When you invoke the File menu's Save As command, the following code executes.

// Save the selected area. private void mnuFileSaveAs_Click(object sender, EventArgs e) { if (sfdImage.ShowDialog() == DialogResult.OK) { try { // Copy the selected area into a new Bitmap. Bitmap bm = new Bitmap( SelectedRect.Width, SelectedRect.Height); using (Graphics gr = Graphics.FromImage(bm)) { gr.DrawImage(picImage.Image, 0, 0, SelectedRect, GraphicsUnit.Pixel); } // Save the new Bitmap. SaveImage(bm, sfdImage.FileName); } catch (Exception ex) { MessageBox.Show(ex.Message); } } }

This code displays a SaveFileDialog to let you pick the file that should contain the selected part of the image. If you pick a file and click Save, the code creates a new Bitmap that is the same size as the rectangle and makes a Graphics object associated with the Bitmap. The code then uses the Graphics object's DrawImage method to draw the selected part of the image on the Bitmap.

The code finishes by using the SaveImage method to save the bitmap into the file with the appropriate file format (JPG, PNG, BMP, etc.). For information on the SaveImage method, see my post Save images with an appropriate format depending on the file name's extension in C#.

Resizing the Rectangle

If you change the value in the width or height text box, one of the following event handlers executes.

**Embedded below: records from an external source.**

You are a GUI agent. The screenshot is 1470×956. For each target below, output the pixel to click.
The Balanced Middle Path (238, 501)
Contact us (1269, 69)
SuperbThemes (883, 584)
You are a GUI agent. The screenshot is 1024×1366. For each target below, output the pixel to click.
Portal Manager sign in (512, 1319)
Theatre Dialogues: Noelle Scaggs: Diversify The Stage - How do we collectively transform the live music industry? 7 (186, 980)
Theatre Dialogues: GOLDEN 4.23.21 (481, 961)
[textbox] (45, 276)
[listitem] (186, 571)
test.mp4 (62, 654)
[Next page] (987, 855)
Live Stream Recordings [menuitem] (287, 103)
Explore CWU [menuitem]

private void txtWidth_TextChanged(object sender, EventArgs e) { // Get the new value. int value; if (!int.TryParse(txtWidth.Text, out value)) value = 0; SelectedRect.Width = value; picImage.Refresh(); } private void txtHeight_TextChanged(object sender, EventArgs e) { int value; if (!int.TryParse(txtHeight.Text, out value)) value = 0; SelectedRect.Height = value; picImage.Refresh(); }

These methods try to parse the width and height values. If a value is not a valid integer, the program sets that value to zero. It then sets the selection rectangle's corresponding size accordingly and refreshes the PictureBox to show the resized rectangle.


This example lets you crop images to a specific size relatively easily. A nice enhancement would be to let you change the size of the selection rectangle while preserving its aspect ratio. Maybe I'll add that feature some day if I'm really bored.

Download the example to experiment with it and to see additional details.